**Input records**

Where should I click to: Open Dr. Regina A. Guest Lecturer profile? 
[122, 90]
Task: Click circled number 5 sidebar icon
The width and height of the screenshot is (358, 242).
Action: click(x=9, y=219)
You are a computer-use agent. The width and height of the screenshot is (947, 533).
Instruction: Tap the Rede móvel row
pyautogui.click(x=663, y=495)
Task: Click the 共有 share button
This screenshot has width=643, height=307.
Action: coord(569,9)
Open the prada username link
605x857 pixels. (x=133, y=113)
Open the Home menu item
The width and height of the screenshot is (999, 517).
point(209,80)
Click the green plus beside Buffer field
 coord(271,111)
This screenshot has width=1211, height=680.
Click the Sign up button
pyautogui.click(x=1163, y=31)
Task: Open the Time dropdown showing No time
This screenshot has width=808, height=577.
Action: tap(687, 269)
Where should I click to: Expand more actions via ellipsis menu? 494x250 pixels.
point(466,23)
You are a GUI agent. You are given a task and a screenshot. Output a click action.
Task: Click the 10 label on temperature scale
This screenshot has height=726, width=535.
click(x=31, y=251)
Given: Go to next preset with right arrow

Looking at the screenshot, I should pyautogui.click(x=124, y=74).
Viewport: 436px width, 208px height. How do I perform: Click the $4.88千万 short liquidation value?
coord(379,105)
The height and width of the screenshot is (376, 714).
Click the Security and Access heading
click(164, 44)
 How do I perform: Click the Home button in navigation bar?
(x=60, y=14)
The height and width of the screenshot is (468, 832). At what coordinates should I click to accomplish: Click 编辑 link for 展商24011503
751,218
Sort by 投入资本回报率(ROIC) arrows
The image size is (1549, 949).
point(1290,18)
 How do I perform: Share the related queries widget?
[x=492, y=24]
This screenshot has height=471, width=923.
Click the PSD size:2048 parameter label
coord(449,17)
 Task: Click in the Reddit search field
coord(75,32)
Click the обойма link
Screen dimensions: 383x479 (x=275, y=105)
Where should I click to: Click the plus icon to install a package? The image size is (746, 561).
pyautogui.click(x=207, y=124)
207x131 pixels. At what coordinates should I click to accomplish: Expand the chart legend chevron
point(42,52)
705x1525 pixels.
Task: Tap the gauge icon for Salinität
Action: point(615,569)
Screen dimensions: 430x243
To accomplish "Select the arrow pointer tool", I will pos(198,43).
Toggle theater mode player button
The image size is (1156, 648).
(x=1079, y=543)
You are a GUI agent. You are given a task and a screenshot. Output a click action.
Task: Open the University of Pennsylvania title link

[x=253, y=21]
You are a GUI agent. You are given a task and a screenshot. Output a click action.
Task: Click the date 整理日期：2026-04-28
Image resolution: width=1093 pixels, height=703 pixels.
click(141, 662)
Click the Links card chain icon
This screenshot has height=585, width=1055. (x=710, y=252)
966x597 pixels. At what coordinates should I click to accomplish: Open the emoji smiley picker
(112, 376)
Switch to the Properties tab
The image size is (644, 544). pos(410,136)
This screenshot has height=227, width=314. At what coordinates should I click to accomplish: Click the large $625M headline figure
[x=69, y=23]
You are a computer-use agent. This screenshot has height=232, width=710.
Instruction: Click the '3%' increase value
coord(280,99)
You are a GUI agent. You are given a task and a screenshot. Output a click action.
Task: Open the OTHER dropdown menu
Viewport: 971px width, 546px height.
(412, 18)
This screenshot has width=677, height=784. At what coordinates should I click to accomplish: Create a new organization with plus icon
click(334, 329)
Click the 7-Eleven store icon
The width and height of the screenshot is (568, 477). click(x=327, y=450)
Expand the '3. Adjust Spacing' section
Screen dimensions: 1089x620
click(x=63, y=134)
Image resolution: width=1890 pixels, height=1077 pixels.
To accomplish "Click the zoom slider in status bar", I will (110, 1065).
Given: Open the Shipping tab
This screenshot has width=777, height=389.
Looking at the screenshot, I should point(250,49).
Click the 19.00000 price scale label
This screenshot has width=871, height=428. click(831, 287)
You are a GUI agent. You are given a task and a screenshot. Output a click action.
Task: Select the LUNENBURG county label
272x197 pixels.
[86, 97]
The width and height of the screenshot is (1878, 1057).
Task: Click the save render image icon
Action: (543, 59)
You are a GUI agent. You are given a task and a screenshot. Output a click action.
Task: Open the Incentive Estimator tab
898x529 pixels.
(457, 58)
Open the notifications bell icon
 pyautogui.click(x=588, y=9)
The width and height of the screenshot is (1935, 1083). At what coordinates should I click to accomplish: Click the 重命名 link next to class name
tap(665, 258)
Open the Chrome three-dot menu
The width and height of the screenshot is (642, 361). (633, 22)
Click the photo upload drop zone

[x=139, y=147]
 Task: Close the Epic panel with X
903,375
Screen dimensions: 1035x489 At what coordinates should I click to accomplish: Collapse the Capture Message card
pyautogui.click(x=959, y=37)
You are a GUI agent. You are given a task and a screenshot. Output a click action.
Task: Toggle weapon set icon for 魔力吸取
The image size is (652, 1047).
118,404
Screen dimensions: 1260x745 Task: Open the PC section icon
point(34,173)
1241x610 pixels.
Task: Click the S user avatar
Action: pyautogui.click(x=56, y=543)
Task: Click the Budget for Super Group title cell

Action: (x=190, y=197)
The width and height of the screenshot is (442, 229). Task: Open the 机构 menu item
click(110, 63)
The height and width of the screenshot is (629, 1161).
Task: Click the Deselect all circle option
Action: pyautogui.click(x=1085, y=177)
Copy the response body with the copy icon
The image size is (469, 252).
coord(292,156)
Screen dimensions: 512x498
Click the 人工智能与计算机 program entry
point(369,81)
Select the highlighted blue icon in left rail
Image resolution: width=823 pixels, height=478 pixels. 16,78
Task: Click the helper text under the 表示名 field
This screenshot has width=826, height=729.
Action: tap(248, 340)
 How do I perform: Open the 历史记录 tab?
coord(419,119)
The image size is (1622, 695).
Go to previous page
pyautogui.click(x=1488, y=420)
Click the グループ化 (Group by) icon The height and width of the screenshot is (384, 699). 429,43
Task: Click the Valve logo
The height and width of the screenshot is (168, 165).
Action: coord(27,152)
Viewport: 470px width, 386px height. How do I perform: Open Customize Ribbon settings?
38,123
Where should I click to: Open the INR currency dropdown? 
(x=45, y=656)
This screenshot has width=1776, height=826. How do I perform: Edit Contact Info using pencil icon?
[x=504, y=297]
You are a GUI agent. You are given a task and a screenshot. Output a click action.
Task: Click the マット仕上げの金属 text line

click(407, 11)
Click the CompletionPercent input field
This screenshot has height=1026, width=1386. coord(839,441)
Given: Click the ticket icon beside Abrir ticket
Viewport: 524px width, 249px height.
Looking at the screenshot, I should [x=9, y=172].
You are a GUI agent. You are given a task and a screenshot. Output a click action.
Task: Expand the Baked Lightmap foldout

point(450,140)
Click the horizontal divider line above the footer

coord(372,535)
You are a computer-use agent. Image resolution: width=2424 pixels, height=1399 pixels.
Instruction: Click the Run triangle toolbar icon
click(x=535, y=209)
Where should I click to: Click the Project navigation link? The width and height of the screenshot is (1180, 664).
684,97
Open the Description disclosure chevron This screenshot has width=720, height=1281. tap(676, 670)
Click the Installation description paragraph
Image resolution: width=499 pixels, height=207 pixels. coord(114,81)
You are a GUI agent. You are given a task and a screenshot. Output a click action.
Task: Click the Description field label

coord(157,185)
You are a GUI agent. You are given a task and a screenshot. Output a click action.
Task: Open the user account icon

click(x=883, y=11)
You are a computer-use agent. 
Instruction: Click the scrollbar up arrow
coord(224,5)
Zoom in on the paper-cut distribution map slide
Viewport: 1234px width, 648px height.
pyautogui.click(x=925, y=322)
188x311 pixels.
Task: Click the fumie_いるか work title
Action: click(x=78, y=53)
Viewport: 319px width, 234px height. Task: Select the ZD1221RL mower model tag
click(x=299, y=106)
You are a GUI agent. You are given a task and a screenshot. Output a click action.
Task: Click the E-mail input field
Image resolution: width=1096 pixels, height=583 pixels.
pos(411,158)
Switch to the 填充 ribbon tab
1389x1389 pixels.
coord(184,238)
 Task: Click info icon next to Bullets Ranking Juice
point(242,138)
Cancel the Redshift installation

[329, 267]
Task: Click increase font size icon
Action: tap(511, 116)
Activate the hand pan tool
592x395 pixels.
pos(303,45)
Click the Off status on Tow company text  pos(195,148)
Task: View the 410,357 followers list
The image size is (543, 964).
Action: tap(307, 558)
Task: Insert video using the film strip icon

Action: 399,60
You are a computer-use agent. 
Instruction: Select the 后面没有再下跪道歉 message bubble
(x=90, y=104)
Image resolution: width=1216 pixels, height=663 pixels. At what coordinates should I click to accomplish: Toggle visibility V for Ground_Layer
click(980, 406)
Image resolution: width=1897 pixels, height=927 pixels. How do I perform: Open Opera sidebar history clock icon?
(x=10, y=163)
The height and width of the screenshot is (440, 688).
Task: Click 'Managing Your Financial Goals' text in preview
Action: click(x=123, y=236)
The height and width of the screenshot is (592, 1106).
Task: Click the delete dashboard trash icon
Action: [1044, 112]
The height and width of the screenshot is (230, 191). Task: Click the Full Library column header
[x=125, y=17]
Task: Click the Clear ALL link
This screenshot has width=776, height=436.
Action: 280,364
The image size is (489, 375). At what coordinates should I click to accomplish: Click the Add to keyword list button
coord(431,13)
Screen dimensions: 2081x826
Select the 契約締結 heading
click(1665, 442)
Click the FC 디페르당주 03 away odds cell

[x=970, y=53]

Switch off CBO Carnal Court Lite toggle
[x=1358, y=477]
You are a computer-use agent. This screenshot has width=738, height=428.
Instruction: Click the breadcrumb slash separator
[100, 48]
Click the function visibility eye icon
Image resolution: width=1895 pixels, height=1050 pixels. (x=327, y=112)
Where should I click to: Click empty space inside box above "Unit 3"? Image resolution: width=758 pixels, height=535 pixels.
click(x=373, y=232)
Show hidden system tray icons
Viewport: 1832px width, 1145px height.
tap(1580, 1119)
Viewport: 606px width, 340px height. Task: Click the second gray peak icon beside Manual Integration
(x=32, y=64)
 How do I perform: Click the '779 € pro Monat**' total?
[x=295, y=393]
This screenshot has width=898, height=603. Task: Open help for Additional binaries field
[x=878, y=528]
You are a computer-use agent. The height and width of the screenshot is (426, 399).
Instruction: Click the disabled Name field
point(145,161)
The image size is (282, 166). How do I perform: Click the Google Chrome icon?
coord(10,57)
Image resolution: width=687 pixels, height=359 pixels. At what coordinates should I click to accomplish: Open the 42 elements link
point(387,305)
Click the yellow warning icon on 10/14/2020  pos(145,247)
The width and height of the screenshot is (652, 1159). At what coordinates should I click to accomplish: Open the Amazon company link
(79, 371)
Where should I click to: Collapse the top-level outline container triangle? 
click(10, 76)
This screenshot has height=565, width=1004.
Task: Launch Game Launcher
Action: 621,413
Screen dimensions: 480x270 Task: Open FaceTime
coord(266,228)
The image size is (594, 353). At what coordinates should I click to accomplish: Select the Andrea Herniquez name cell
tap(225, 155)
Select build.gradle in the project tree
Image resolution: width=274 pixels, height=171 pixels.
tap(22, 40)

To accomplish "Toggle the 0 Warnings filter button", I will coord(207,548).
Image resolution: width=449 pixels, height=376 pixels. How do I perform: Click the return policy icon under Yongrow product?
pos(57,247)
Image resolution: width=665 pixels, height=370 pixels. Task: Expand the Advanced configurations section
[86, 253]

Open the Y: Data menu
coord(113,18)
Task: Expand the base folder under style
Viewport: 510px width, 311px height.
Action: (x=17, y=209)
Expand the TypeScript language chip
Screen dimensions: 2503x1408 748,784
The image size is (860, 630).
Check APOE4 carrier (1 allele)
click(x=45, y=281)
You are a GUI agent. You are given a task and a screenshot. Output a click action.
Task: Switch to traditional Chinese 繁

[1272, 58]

**Exercise description**
Gather every line of the records above that contains the word "heading", and copy each one in full.

**Answer**
Click the Security and Access heading
Select the 契約締結 heading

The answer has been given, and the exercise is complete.